Melvin Moti, Kozmizm, 2015, Video, 28’, Sanatçının ve Gallery Meyer Riegger’in izinleriyle, Hollanda İstanbul Başkonsolosluğu’nun destekleriyle sağlanmıştır.
Piotr Ukla Ski, İsimsiz (Doğunun Vaatleri IV), 2019, Tuval üzerine gerili viskoz kadife üzeri mürekkep ve akrilik, 76,5x55,8 -193x164 cm, Sanatçının ve MDC S.p.A-Massimo De Carlo’nun izniyle. Şebnem&Mahmut Ünlü ve Adam Mickiewicz Institute’un destekleriyle sergilenmiştir. Foto: Sahir Uğur Eren
Pera Müzesi’nde yer alan 16. İstanbul Bienali sergisini ziyaret edenler, herhangi bir tarih veya arkeoloji müzesinde yer alması muhtemel, ancak tarih kitaplarında yer almayan hayali uygarlıkları keşfetme imkânı bulacak.
Büyükada
Tarihi boyunca farklı kültürleri bir araya getiren Büyükada da 16. İstanbul Bienali mekânlarından biri olarak izleyicilere beklenmedik keşifler sunacak. Büyükada’daki eserler izleyicilerin sergiyi görme hızını yavaşlatarak hem mekânsal hem de zamansal açıdan bienal deneyimini zenginleştirirken, şehirden uzakta bir parantez niteliği taşıyacak. Büyükada’da yer alan Hacopulo Köşkü’nde Monster Chetwynd, Taş Mektep’te Hale Tenger, Mizzi Köşkü’nde Glenn Ligon, Anadolu Kulübü’nde Armin Linke ve Ursula Mayer, sahilde Andrea Zittel’in eserleri yer alacak.

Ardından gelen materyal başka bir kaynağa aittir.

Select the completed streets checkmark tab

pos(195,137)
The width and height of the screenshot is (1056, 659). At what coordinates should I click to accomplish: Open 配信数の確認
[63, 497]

Mizzi Köşkü, İsimsiz (Amerika), 2019, Metal ayaklar üzerinde mahya (ampuller, boya ve tel), Değişken boyutlar, Glenn Ligon’un izniyle, 16. İstanbul Bienali tarafından sipariş verilmiştir. VIA Art Fund’ın desteğiyle üretilmiş ve sergilenmiştir. Foto: Sahir Uğur Eren
Taş Mektep, Hale Tenger, Suret, Zuhur, Tezahür, 2019. Ses ve karışık teknik yerleştirme, siyah obsidyen aynalar, Demir, epoksi reçine bazlı boya, su, audio-spotlight hoparlör, Değişken boyutlar, Sanatçının ve Galri Nev İstanbul’un izinleriyle, 16. İstanbul Bienali tarafından sipariş edilmiştir. SAHA-Çağdaş Sanatı Destekleme Girişimi’nin desteğiyle üretilmiştir.

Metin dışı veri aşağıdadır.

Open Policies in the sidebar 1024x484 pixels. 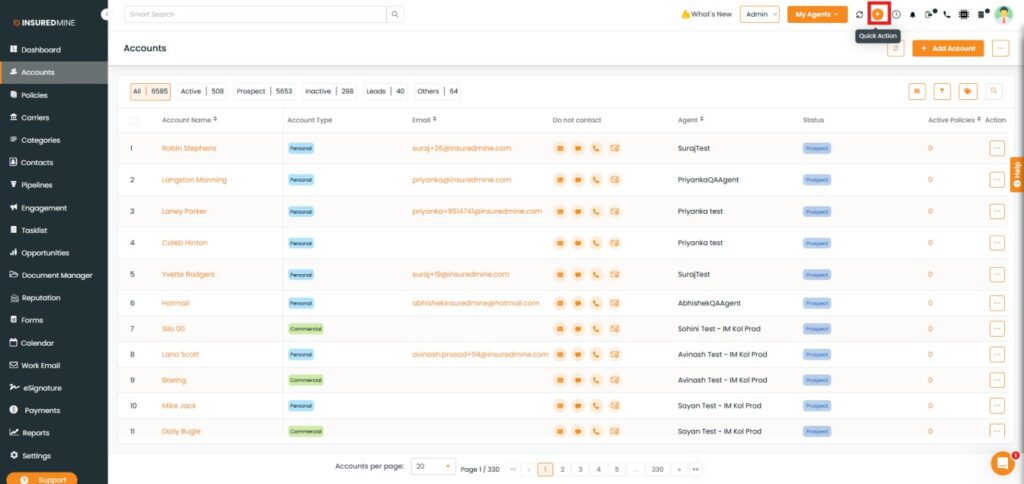[x=35, y=95]
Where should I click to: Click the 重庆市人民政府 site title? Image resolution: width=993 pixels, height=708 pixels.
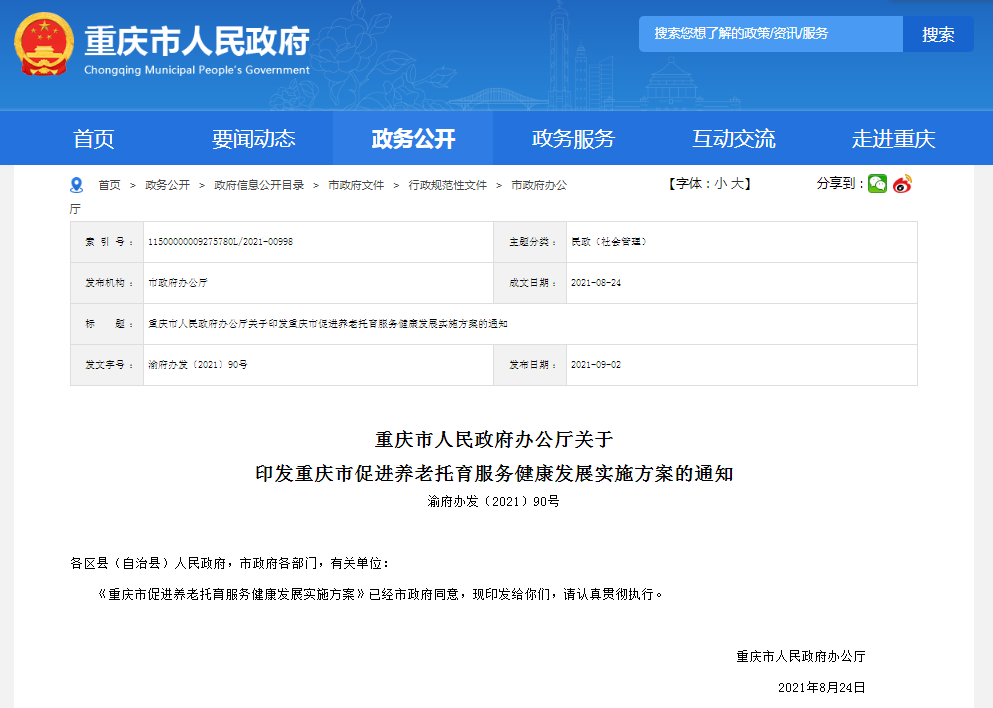click(197, 41)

10 Kasım’a kadar Koç Holding katkılarıyla ücretsiz olarak gezilebilecek 16. İstanbul Bienali, sadece sergileriyle değil, farklı alanlardan isimlerin katılımıyla gerçekleştirilecek ücretsiz etkinlikleriyle de Yedinci Kıta başlığı üzerine düşünmeye davet ediyor. Bienalin odağına aldığı sanat, ekoloji ve antropoloji gibi konular arasındaki ilişkilere farklı yaklaşımlar sunan önemli düşünürler, bilim insanları ve sanatçılar bienalin bu yılki kamusal programının katılımcıları arasında yer alıyor. Bienal boyunca bir yandan gündelik yaşantımızın birer parçası olarak kanıksadığımız nesneler ve meseleler tartışmaya açılırken, bir yandan da farklı yaklaşımların bir araya gelmesiyle oluşabilecek yeni işbirlikleri keşfe çıkılıyor.